___ Data for analysis
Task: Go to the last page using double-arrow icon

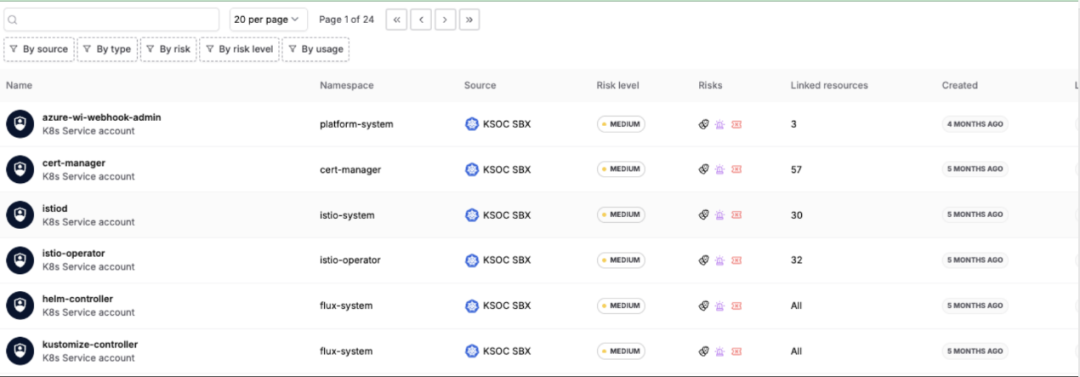Action: 469,19
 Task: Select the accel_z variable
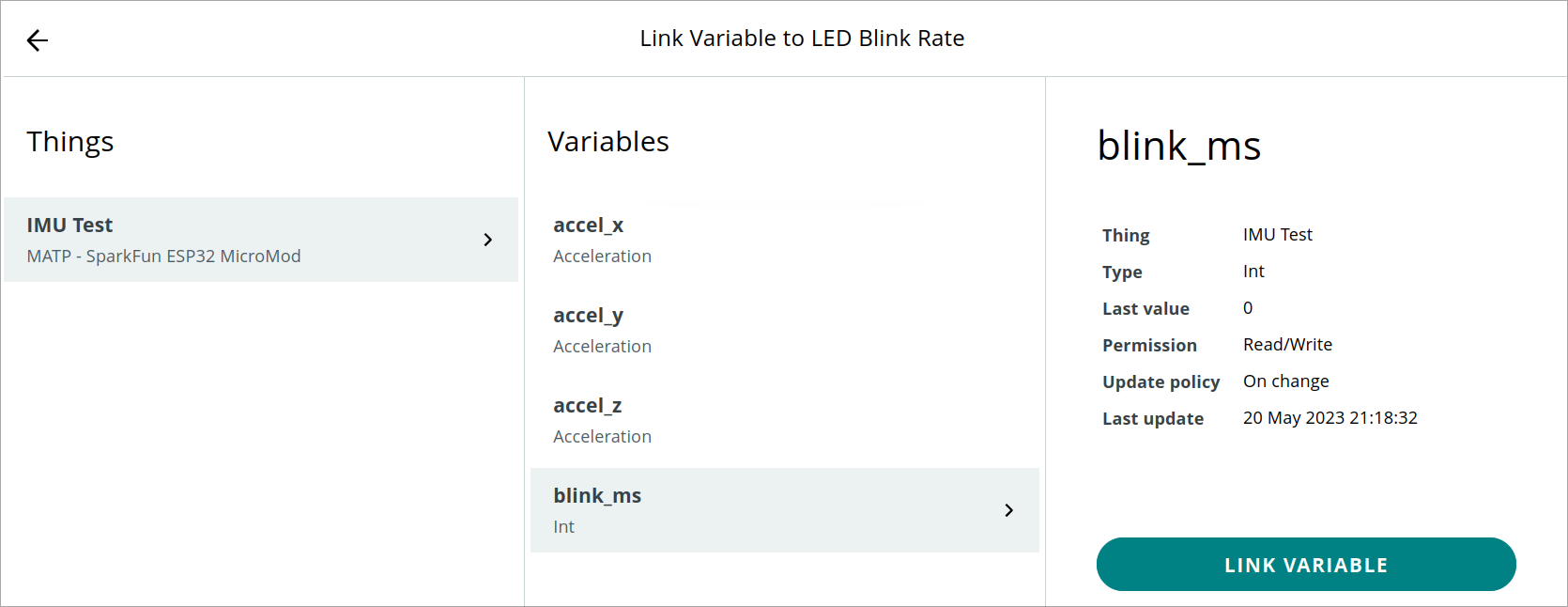pyautogui.click(x=589, y=405)
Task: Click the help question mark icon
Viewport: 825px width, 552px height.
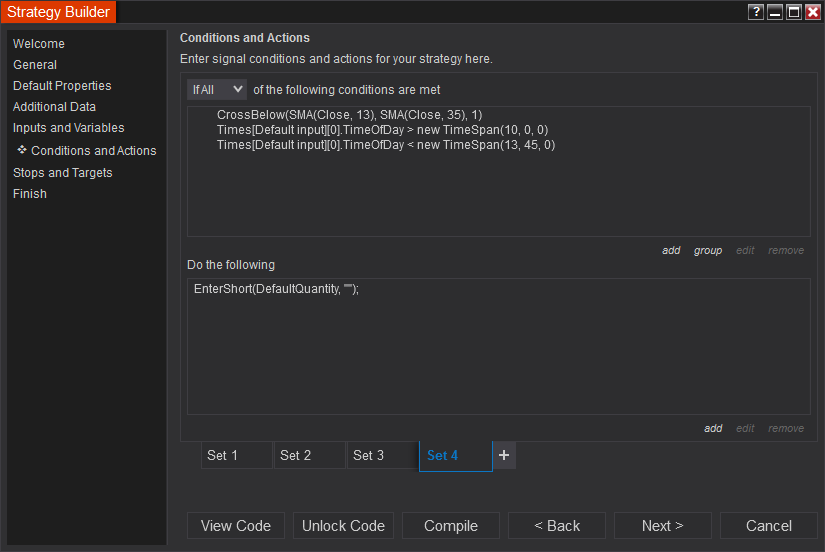Action: (755, 12)
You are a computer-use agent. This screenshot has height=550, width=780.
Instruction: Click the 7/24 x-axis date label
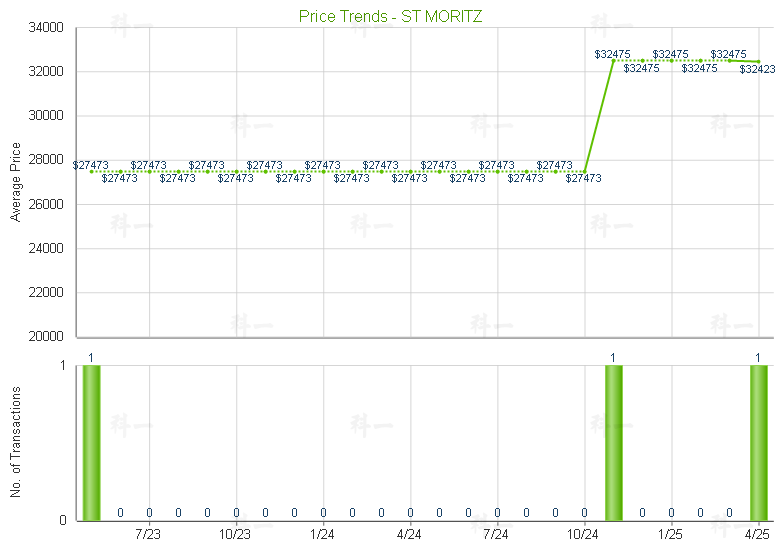tap(496, 535)
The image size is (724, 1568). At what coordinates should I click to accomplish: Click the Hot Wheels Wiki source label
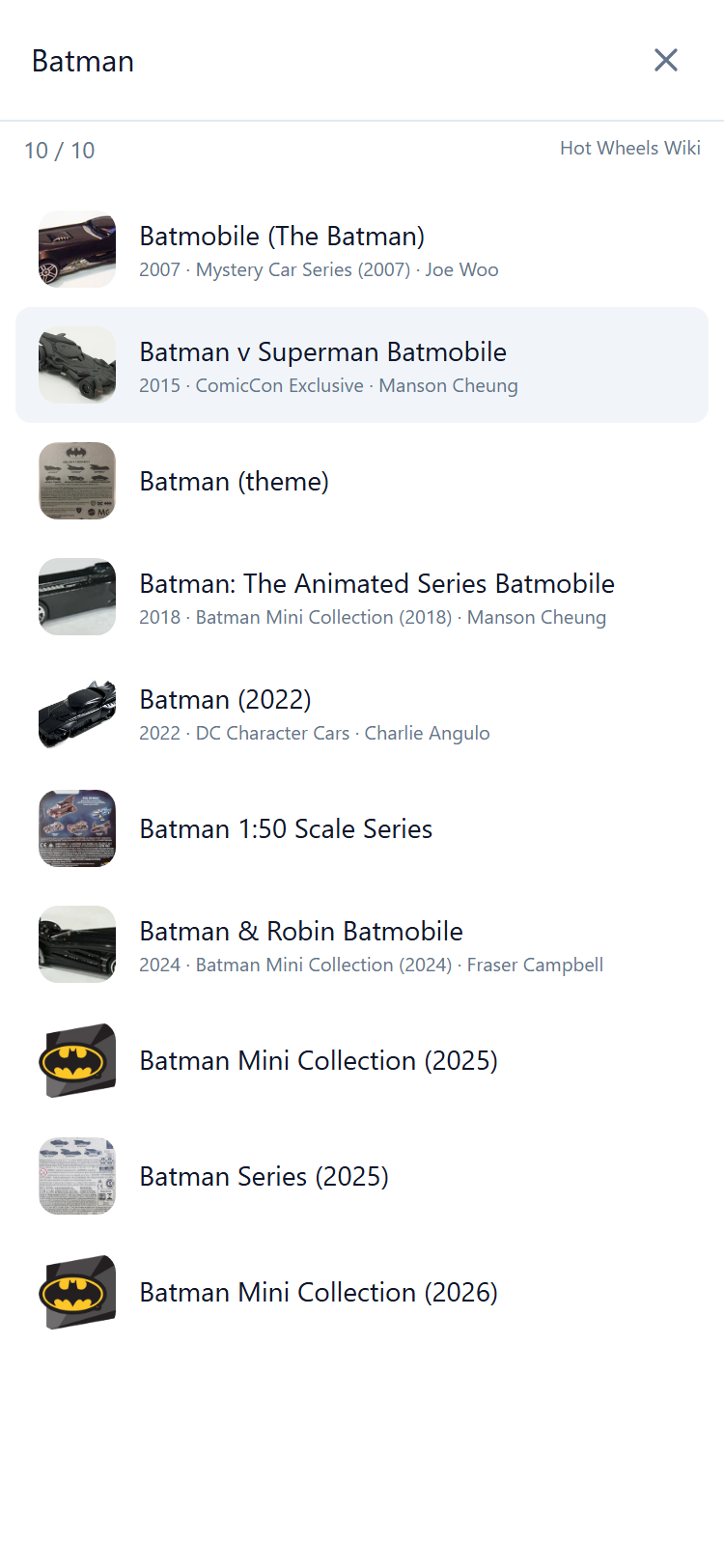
______
§ Work instruction: Exclude all pictures and reproduce verbatim the lines running from the line that contains "Instruction: Click the 7/24 x-axis date label" to the end of the data above, both ends included.

§ Solution for this problem:
Instruction: Click the 7/24 x-axis date label
tap(496, 535)
The image size is (724, 1568). At what coordinates should I click to accomplish: Click the Hot Wheels Wiki source label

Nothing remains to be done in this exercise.